Effect of Cu, CuO, and Cu-CuO Bilayer Source/Drain Electrodes on the Performance of the Pentacene Thin-Film Transistor

Cu, CuO, and Cu-CuO bilayer films were deposited with radio-frequency sputtering by controlling the O(2)/Ar gas flow ratio and the performance of the pentacene thin-film transistor (TFT) with these films as a source/drain (S/D) electrode was measured. With an O(2)/Ar gas flow ratio higher than 1, CuO film was obtained with a resistivity of similar to 10(5) mu cm and a work function of similar to 5.0 eV close to the highest occupied molecular orbital energy level of pentacene.
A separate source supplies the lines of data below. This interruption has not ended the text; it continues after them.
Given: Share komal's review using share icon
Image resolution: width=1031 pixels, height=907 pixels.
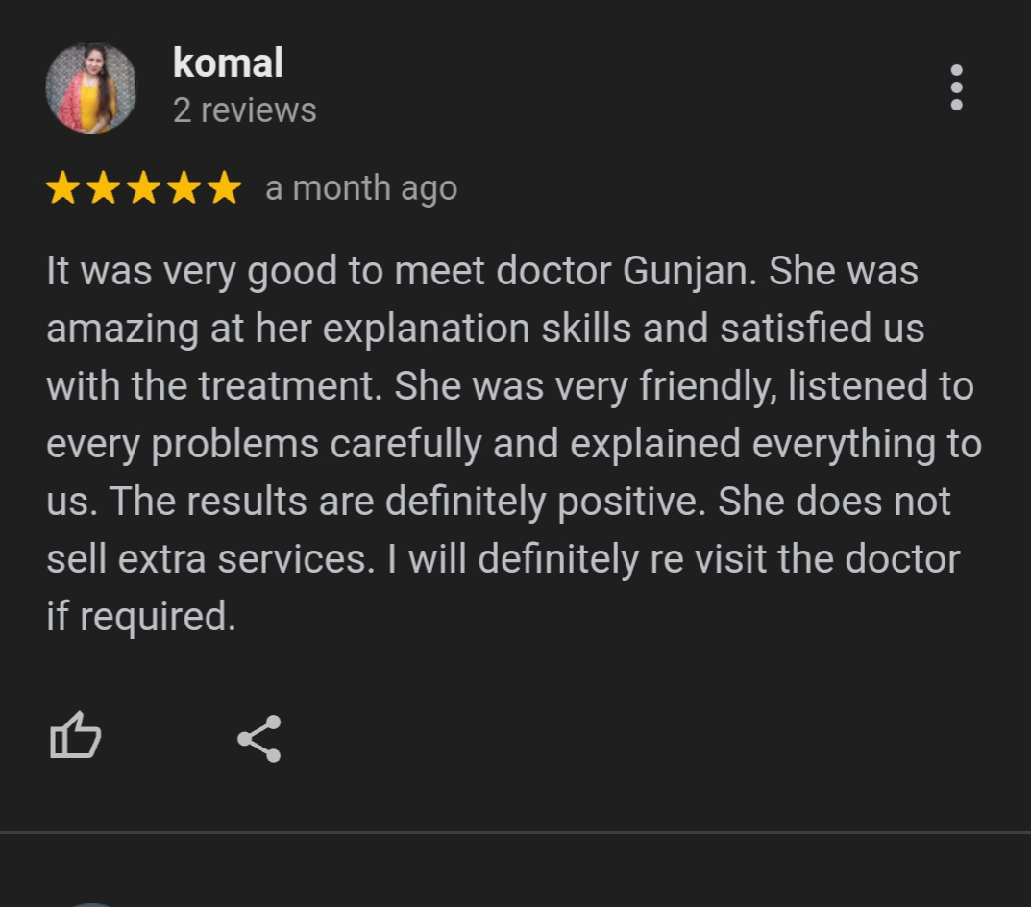Looking at the screenshot, I should tap(259, 739).
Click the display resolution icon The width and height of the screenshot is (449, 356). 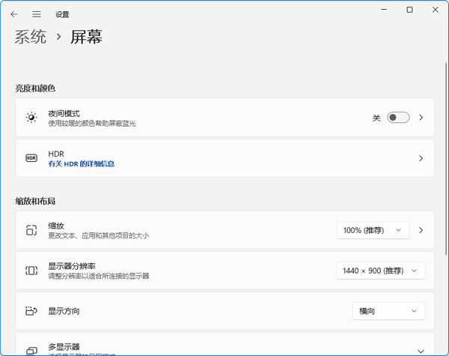click(x=31, y=271)
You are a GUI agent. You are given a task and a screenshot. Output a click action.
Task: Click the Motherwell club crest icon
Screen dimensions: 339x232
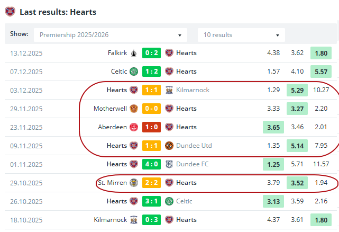click(134, 109)
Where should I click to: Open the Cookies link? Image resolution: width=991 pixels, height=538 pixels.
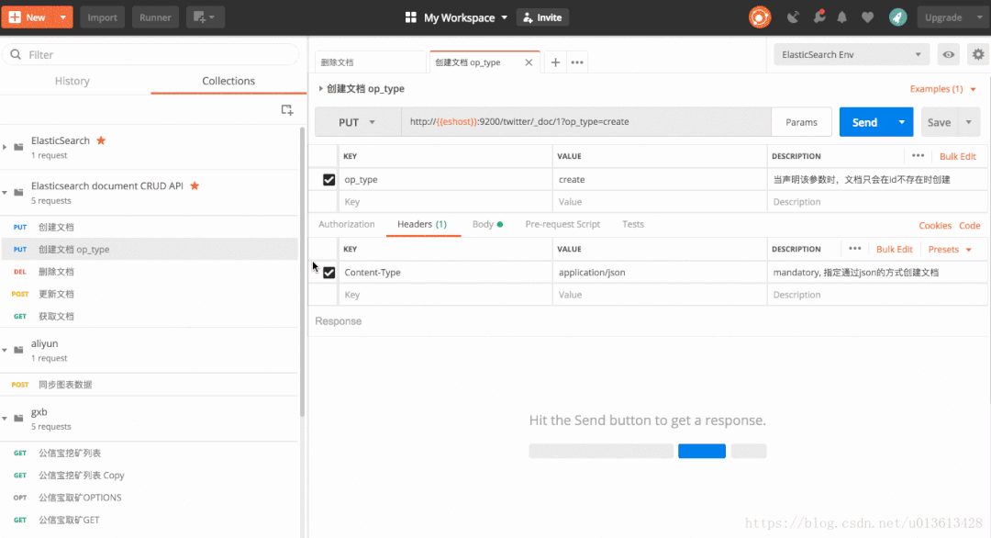935,225
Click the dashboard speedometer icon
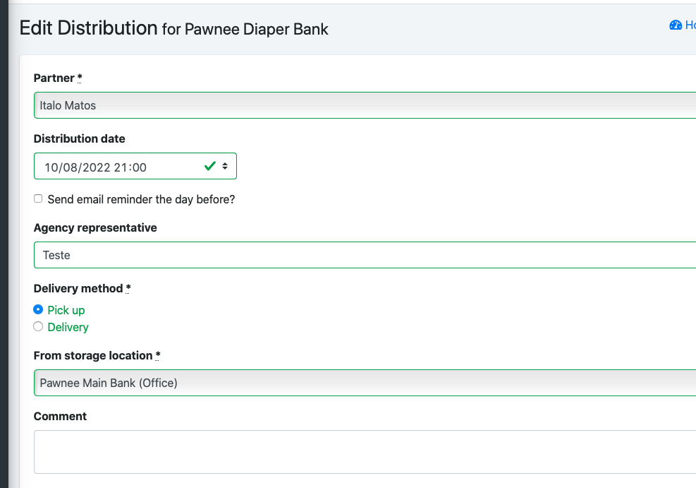This screenshot has height=488, width=696. click(x=675, y=25)
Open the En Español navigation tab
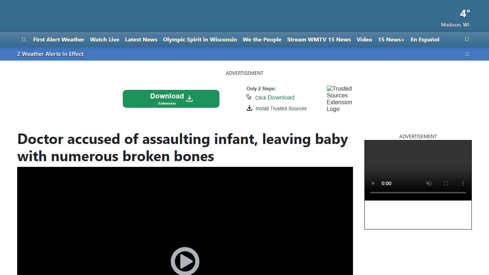Screen dimensions: 489x275 (425, 39)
Pentacene TFT with CuO film deposited at (Ar:O(2)=0:50 sccm) showed better performance than Cu film because the barrier height between the electrode and the semiconductor layer was smaller. The pentacene TFTs with CuO/Cu and Cu/CuO bilayer S/D electrodes were fabricated through the shadow mask patterning, and the CuO/Cu structure showed better performance than Cu or Cu/CuO because hole injection was through the CuO layer. It was confirmed that the edge effect with a shadow mask had an influence on the electrode pattern formation due to the infiltration of the film-forming species through the microgap.